Google has released a number of open source code projects developed by their staff: Google Code. A lot of it is pretty esoteric. One that caught my eye was PyGoogle, a python module that can be used to call the Google search API. We use a search engine at work that uses Python, so in theory we could use the PyGoogle library to incorporate google search results with our own. Nifty.
Google just launched another search appliance: the Google Mini. It costs $5,000 which seems to be a good price point for a lot of non-profit organizations to make an investment for their site or intranet. It will index up to 50,000 documents, which should be plenty for most needs in this market as well.
Lou Rosenfeld’s recent post on where to position search and taxonomy management within the organization was a nice validation of how we have it set up at our office. According to Lou:
To rant a bit, it really drives me nuts to hear people talk of “search and IA” (which they often understand as browsable taxonomies). This is an absolutely false distinction, and leads to poor search design, poor taxonomy design, and perhaps worst of all, missed opportunities to better integrate the two to support finding, IA’s ultimate goal. For example, search often is greatly improved when it leverages metadata tags. Metadata therefore should be designed with search in mind. So why separate teams? I don’t see any good reason, just a lot of bad ones.
At ASHA, we have two teams in the Web Cluster (our label for a division): the Content Management Team (CMT) and the Knowledge and Community Management Team (KCMT). CMT has responsibility for IA, visual design, general content development and managing the stream of content that comes from our 40+ content contributors. KCMT is responsible for managing our search engine, the ASHA intranet, the member community, online events and the ASHA thesaurus of terms. Both teams sit next to each other in our office and have easy access to one another. We also have a full staff meeting every two weeks where the topic of discussion is often on how we can improve the overall findability of content and services on our site by tweaking our search, metadata, etc.
While they are technically two separate teams, they operate as one in effect. I’m very happy with how well this arrangement has been working for us.
Came across this link on RC3 that translates Yahoo’s new paid search listings: Yahoo Paid Search, Translated. I really don’t like that these paid listings won’t be identified as such in the search results. Ultimately this will hurt them if it degrades confidence in their search results due to not-so-valuable paid listings crowding out other content.
Martin Belam posted a pointer to a new advanced search “tips & tricks” page from BBCi Search developed by the team he is a member of. It is a succinct and easy to read list of tips on how to narrow down your search down on the bbci site. See CNN’s search help page for a comparison.
I still find it extraordinary that a media site has a full team of people dedicated to its search function.
Today I was looking for a list of variables used by search engines in their query strings and found this excellent page.
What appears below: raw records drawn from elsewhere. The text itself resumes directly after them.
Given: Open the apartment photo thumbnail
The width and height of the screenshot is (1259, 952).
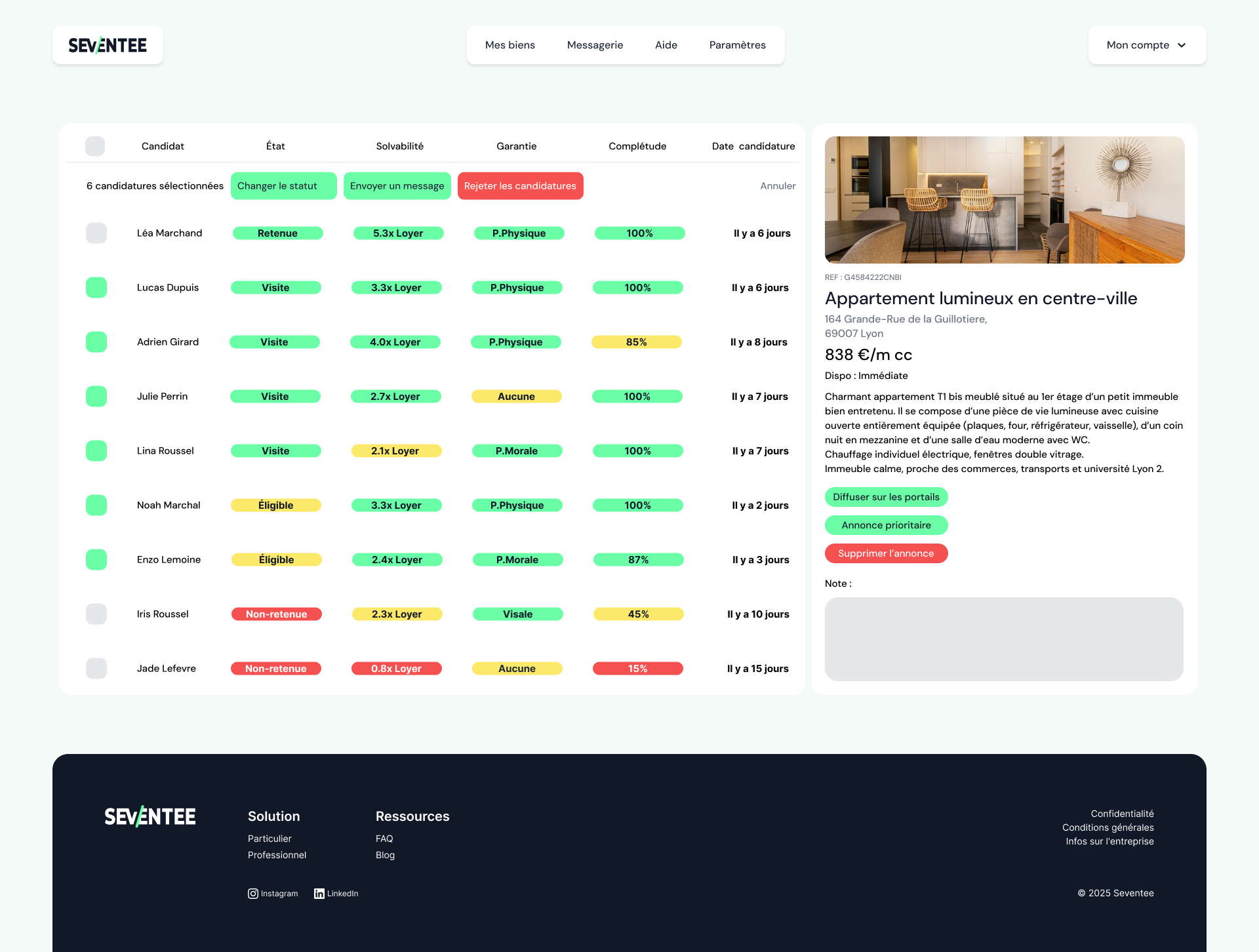Looking at the screenshot, I should (1004, 200).
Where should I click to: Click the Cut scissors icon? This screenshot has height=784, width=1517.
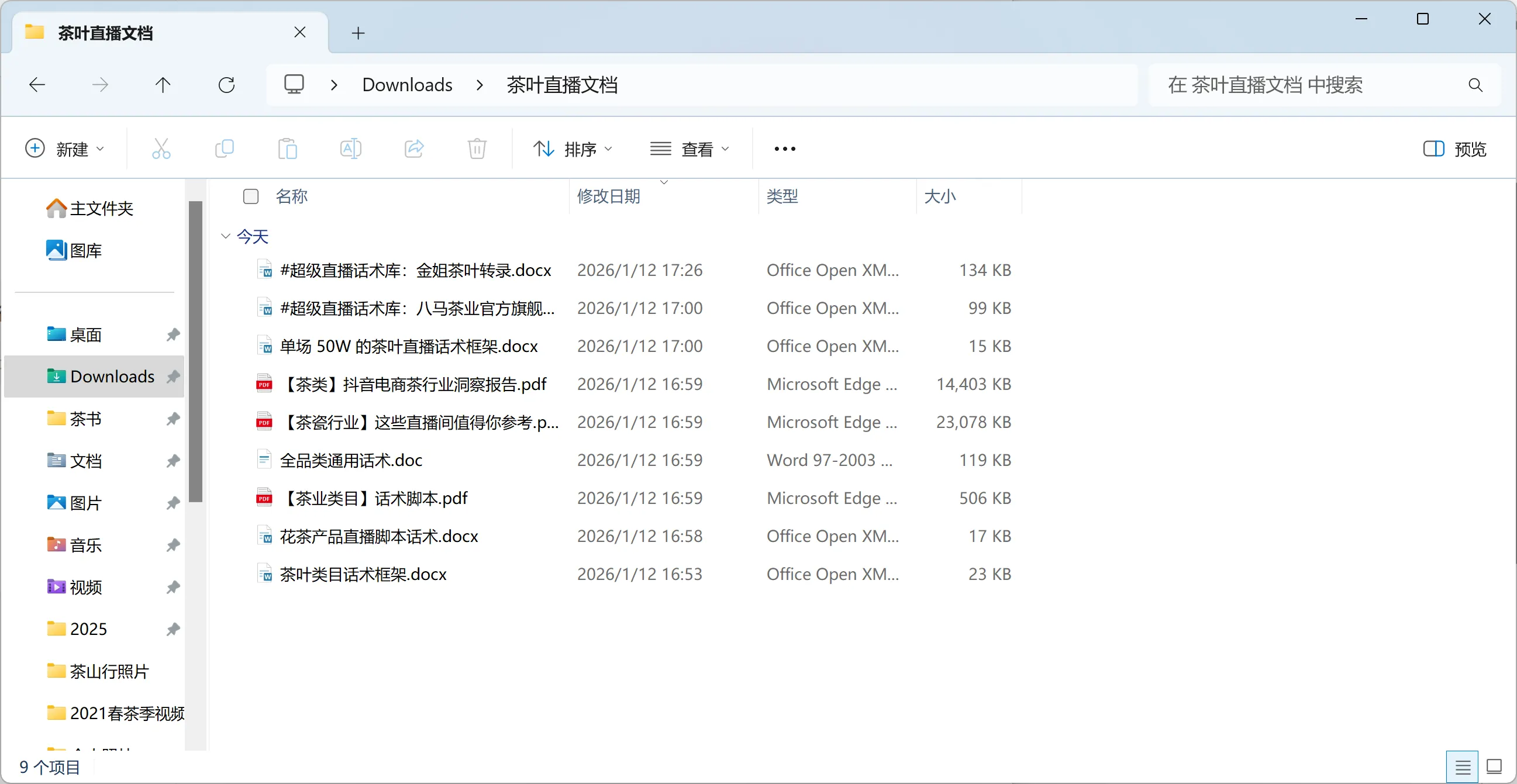(x=161, y=149)
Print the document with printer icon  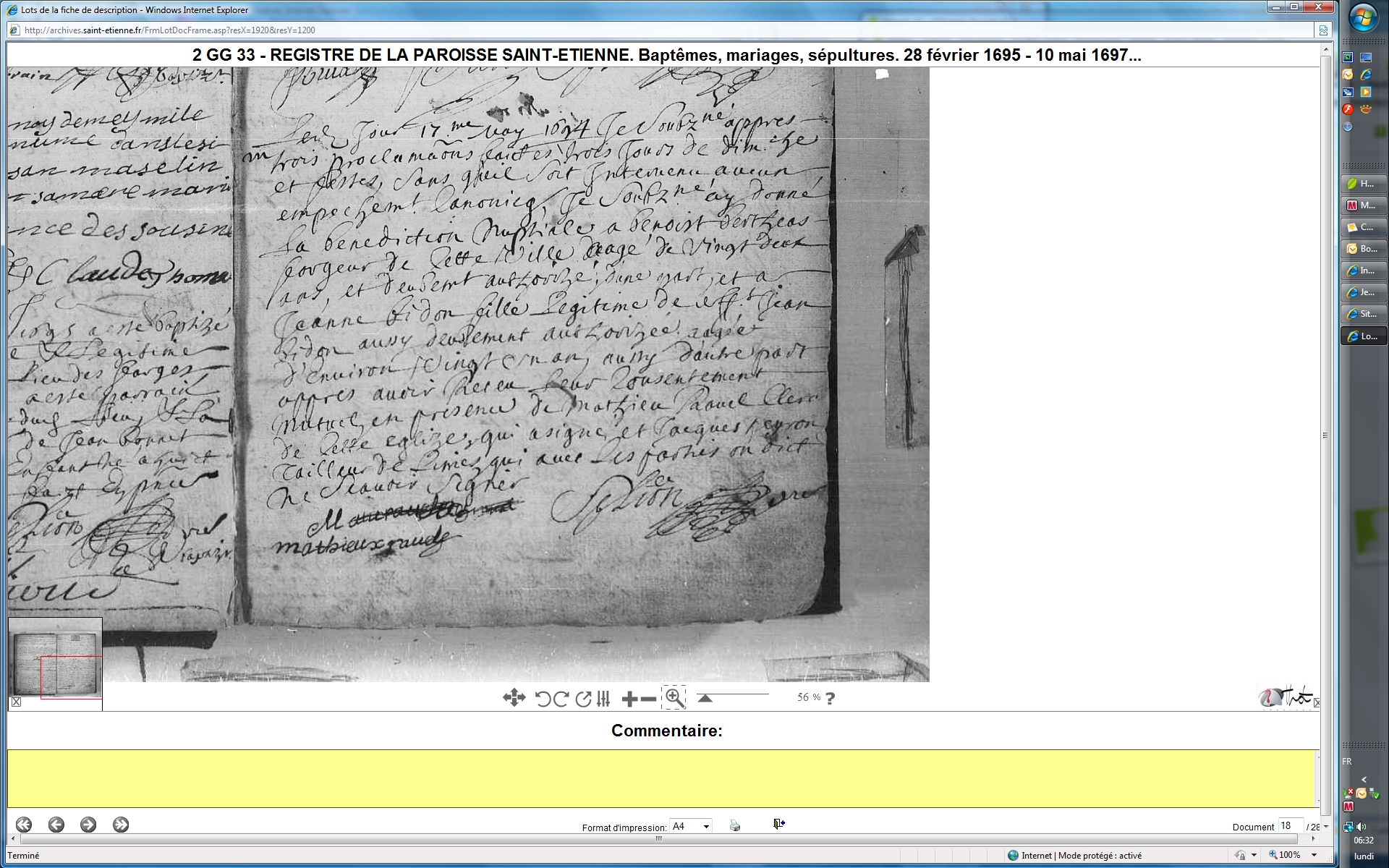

Analysing search logs allows us to predict what those queries will be, and work out how best to answer these queries to fulfill the users requirements without the need for them to understand the naming conventions, departmental demarcation or strategic aims. Instead we can use the interpretation of their actions to shape a better interaction with the site for future visitors, and we can use that interpretation to influence the content and navigation of a site to better suit all visitors, not just those who have resorted to search.
Another great article from Martin Belam that is based on his experience on the BBCi search team.
The previous iteration of BBCi Search had the best links offset in a box above the tabbed interface, and we found that they were effectively in a blind spot, which is why they were moved into the run of the results.
VeriTest was commissioned by Inktomi to conduct the test. It found that in raw scoring (where URL position wasn’t taken into account), Inktomi came out tops — but just barely. Inktomi earned 1630 points, with Google just behind at 1597. That’s so close that I’d essentially consider the services tied. Behind the leaders came, surprisingly to me, WiseNut at 1277, followed by Teoma at 1275, AltaVista 1222 and AllTheWeb at 1173, another big surprise for coming in last.
Isn’t Inktomi now UltraSeek, which is now owned by Verity?
This piece also has some interesting things to say about bias in commissioned tests.